As long as doctors and relatives of a patient are in agreement and medical guidelines have been observed, there is no need to bring a lengthy case to obtain judicial authorization, Jackson said.
The case centered on a 50-year-old woman, identified only as ‘M,’ who had Huntington’s disease, a crippling genetic condition for which there is no cure. She is believed to have been in a minimally conscious state in a Midlands hospital and fed through a tube.
She had shown no awareness for 18 months, the court heard.
The tube was removed and she died in August.
The judge’s reasoning is extremely significant, saying there should be no statutory obligation to bring such cases to court. He said even in M’s case – when family and doctors agreed – legal costs reached £30,000 (US$40,500).
“A mandatory litigation requirement may deflect clinicians and families from making true best-interests decisions and in some cases lead to inappropriate treatment continuing by default.”

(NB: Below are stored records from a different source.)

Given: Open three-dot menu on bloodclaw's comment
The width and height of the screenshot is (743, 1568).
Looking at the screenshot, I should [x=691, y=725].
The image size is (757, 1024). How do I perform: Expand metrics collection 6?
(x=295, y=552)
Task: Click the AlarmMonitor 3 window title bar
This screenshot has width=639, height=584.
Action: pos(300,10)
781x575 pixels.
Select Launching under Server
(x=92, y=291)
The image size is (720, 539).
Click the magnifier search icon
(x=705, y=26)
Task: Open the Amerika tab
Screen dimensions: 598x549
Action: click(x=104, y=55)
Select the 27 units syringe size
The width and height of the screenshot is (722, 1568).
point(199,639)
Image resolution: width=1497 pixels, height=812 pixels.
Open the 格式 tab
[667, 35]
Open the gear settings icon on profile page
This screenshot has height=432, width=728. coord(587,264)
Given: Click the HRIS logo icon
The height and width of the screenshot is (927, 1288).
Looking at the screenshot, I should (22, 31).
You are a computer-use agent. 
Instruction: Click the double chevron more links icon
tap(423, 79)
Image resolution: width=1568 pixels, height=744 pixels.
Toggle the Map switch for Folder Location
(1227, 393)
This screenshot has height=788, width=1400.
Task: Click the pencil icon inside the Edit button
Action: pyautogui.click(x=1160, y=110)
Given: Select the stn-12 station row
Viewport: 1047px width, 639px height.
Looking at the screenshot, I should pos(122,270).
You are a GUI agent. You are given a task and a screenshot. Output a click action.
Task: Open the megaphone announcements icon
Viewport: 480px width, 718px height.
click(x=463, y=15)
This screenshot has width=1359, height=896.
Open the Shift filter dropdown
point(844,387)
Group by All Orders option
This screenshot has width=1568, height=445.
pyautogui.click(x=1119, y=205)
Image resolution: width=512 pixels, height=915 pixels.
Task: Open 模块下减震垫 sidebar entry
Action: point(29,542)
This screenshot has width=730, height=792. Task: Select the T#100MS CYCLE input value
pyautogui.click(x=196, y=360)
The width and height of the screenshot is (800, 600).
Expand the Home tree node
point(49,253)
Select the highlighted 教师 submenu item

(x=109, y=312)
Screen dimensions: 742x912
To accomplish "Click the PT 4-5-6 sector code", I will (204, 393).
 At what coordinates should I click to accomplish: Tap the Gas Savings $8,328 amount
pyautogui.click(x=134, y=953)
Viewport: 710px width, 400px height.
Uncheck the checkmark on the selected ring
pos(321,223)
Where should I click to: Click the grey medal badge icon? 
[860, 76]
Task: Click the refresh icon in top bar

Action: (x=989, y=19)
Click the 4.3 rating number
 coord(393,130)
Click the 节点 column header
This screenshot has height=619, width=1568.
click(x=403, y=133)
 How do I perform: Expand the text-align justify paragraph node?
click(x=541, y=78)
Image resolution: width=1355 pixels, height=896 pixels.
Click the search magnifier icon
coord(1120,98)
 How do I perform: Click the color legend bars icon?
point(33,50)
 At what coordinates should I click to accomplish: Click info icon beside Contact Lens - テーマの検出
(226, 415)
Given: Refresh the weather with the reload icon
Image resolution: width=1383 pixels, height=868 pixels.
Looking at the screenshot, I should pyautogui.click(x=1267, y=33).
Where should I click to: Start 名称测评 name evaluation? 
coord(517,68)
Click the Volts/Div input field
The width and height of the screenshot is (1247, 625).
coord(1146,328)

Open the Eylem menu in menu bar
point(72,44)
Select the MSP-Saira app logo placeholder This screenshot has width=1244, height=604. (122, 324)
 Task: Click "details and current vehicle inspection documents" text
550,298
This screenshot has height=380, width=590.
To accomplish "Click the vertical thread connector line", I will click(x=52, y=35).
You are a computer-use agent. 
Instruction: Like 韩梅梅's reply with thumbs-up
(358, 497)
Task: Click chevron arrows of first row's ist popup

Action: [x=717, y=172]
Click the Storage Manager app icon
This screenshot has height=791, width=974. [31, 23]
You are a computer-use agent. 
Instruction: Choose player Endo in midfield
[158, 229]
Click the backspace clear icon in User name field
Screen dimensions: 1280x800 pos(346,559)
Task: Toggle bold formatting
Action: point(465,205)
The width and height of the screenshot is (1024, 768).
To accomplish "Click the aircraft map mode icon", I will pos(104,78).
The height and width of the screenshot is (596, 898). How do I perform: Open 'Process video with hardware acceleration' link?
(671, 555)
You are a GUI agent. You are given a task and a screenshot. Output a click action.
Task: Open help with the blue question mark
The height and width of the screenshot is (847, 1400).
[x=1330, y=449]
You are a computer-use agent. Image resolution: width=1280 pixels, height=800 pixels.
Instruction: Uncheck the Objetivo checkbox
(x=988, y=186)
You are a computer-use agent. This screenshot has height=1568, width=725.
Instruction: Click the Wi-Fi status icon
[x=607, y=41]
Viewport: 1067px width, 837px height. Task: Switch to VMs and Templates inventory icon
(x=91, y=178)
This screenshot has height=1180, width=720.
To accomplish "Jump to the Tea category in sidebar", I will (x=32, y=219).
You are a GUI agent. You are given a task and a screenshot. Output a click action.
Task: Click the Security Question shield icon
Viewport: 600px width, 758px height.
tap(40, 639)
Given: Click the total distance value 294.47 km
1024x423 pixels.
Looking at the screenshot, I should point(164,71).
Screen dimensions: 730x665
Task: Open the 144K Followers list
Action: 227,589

The judgment is likely to be appealed.
Campaign group Dignity in Dying’s Chief Executive Sarah Wootton, told the Guardian the ruling was a helpful step towards a clearer, more person-centered view of end-of-life care.
“When all parties – the family, the hospital and treating doctors – are agreed on what someone would have wanted for their care, it seems absurd to require a costly court process to confirm this.”
There are believed to be more than 100 patients in England and Wales in permanent vegetative or minimally-conscious states.